Written request: Render every line of the entries, from the line containing "872x748 pixels." through the last line, as a Markdown table with columns No. and Line, numbering the rows and skipping blank lines. Leave the pictures out of the table.

Task input:
——

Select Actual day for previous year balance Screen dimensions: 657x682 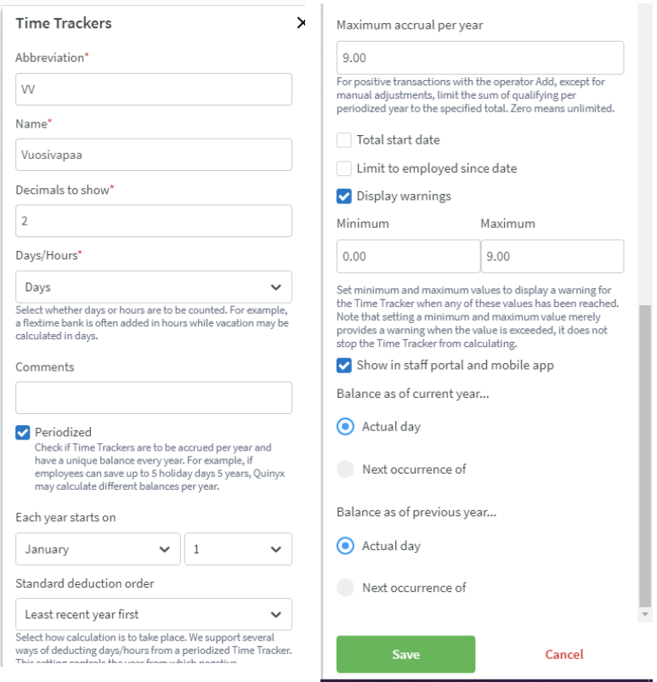pyautogui.click(x=345, y=546)
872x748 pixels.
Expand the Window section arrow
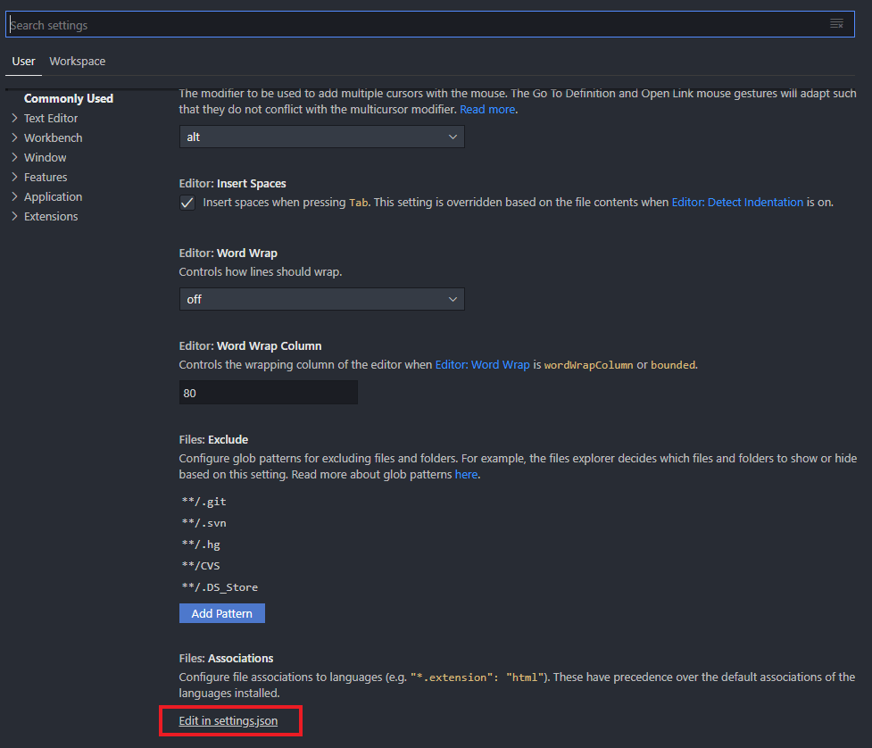14,157
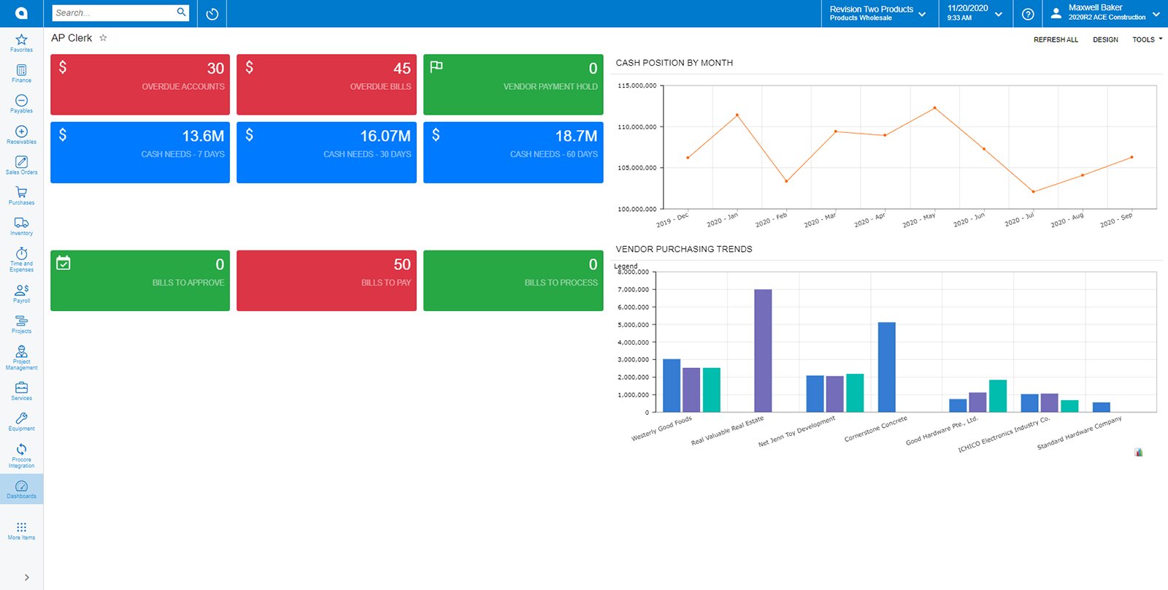Click the recent history clock icon
Viewport: 1168px width, 590px height.
212,14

——

Solved problem:
| No. | Line |
|---|---|
| 1 | 872x748 pixels. |
| 2 | Expand the Window section arrow |
| 3 | 14,157 |
| 4 | Click the recent history clock icon |
| 5 | Viewport: 1168px width, 590px height. |
| 6 | 212,14 |